For information I don’t publish the game who use 700mo of memory, I divide all image by 4.

I will work on image size, because I thank it don’t change anymore with vulkan and other new soft.

With texturepacker, I can optimize image.

For example I have actualy two animation in different image. TexturePacker will put them in a same image. And I create two imagesheet (like this: https://github.com/codepaladin/SpriteSheet ) does it use less texture memory or the same as previous because I create two imagesheet?

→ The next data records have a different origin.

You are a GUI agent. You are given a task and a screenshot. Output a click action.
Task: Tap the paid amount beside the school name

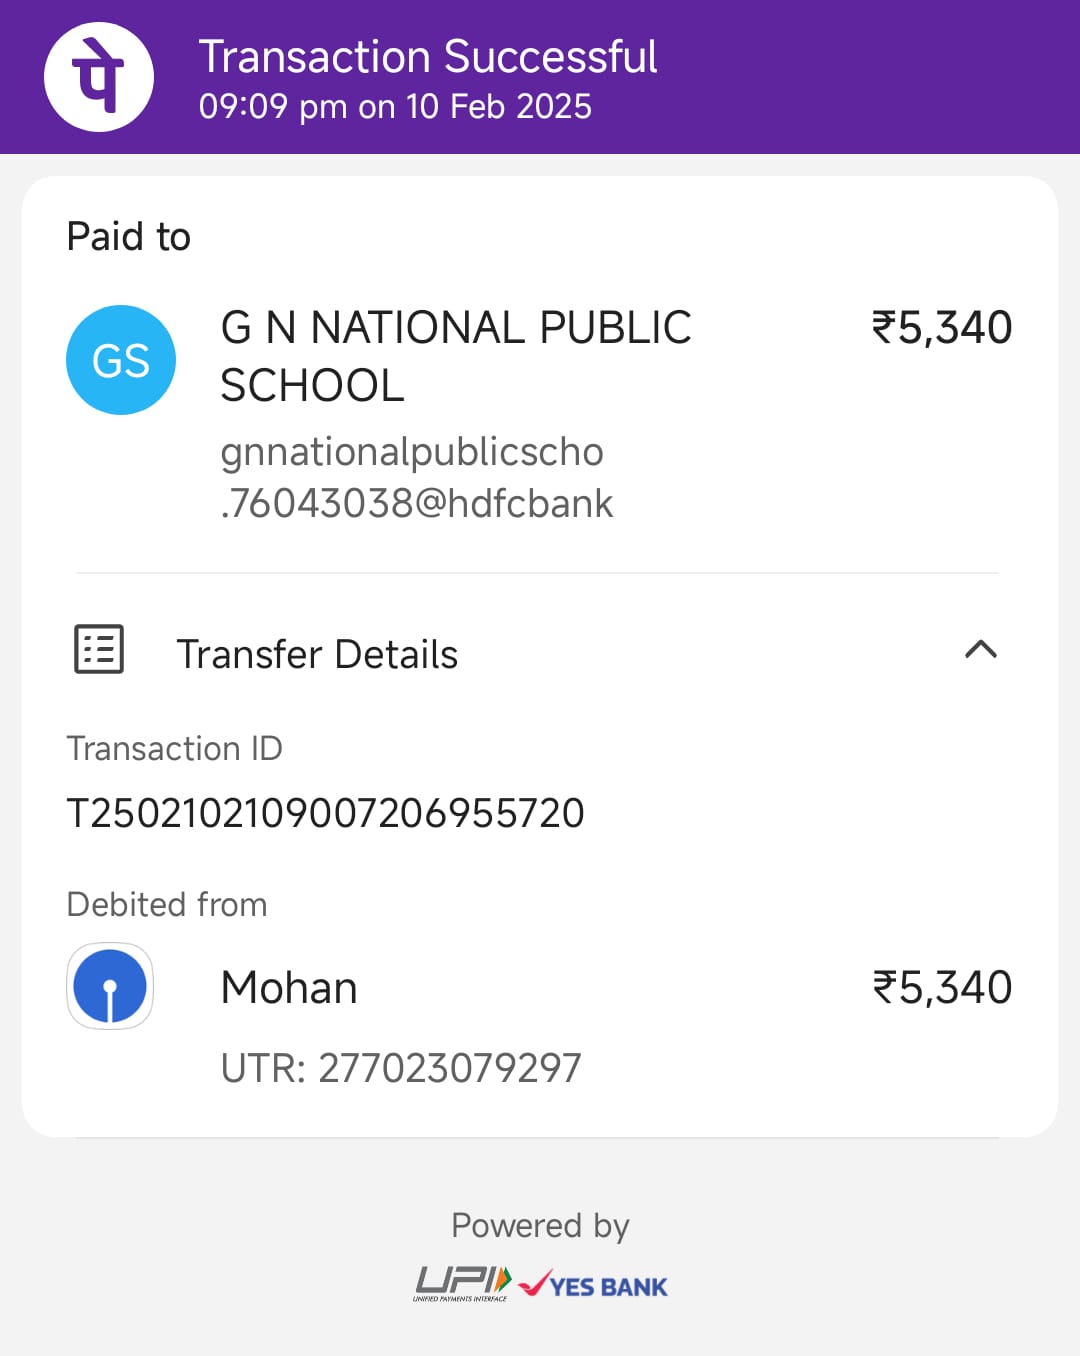pos(941,328)
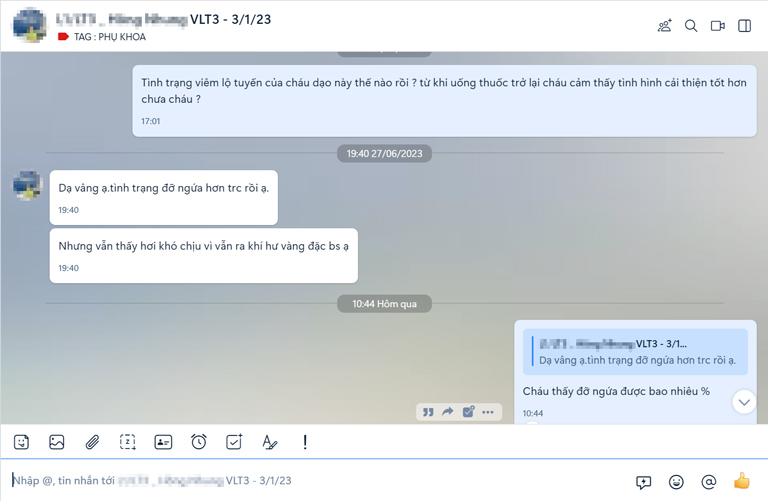This screenshot has width=768, height=501.
Task: Attach a file with paperclip icon
Action: [92, 442]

Let’s say you have two image sheets, each one is 225x690. This requires a 256x1024x4 or 1MB image each or 2MB total.  Your single image sheet of 225x1380 is really a 256 x 2048 x 4 image is a 2MB image, there for they use the same amount of texture memory. There will be some Lua memory overhead for the tables holding the two image sheets. There is probably some additional OpenGL memory being used by two sprite sheets, but on the scale of bytes vs. megabytes it’s not that relevant. 

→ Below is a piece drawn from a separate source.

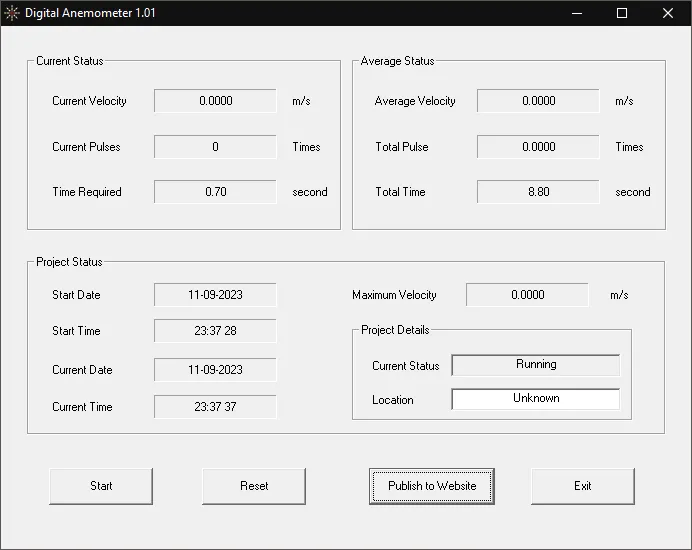Click the Maximum Velocity value field
This screenshot has height=550, width=692.
point(527,295)
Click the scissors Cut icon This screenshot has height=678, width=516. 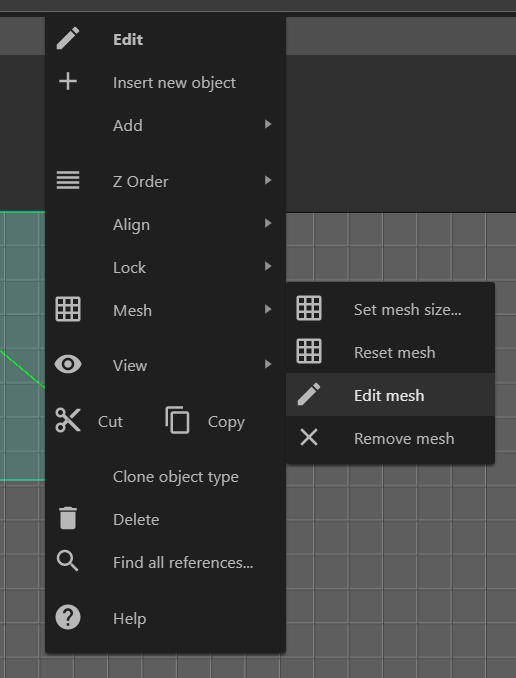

Now the more you slice up the image sheet into smaller chunks, say each character’s animation in their own image sheet, now you’re starting to get into a chase where the overhead adds up even though the texture memory for the images isn’t increasing significantly. 

Rob

Thank you! Two imagesheet on one image it doesn’t use much more texture memory than a imagesheet on one image

Hi,

TexturePacker don’t change anythings. I replace 350 images by 32 images and the texture memory increase of 10mo. It’s because now we use openGL 2.0 or higher. 

For test I have write a code who change the actual code to the new one.

Old code:

l.attgauche=graphics.newImageSheet( "AnimVF/mechant/balrog/balrogatg.png", { width=169, height=300, numFrames=6,sheetContentWidth=169,sheetContentHeight=1800 } )

New one:

l.depgauche=graphics.newImageSheet("test-30-.png",{sheetContentWidth=2048,sheetContentHeight=2048,frames={{x=248,y=0,width=228,height=230},{x=248,y=230,width=228,height=230},{x=248,y=460,width=228,height=230},{x=248,y=690,width=228,height=230},{x=248,y=920,width=228,height=230},{x=248,y=1150,width=228,height=230}}}) --AnimVF/mechant/assassin/assassinmvmg

If corona decide to open 8bits image in 8bits instead of 32bits I can divide by 4 the texture memory size.

Someone has other idea to improve the memory texture?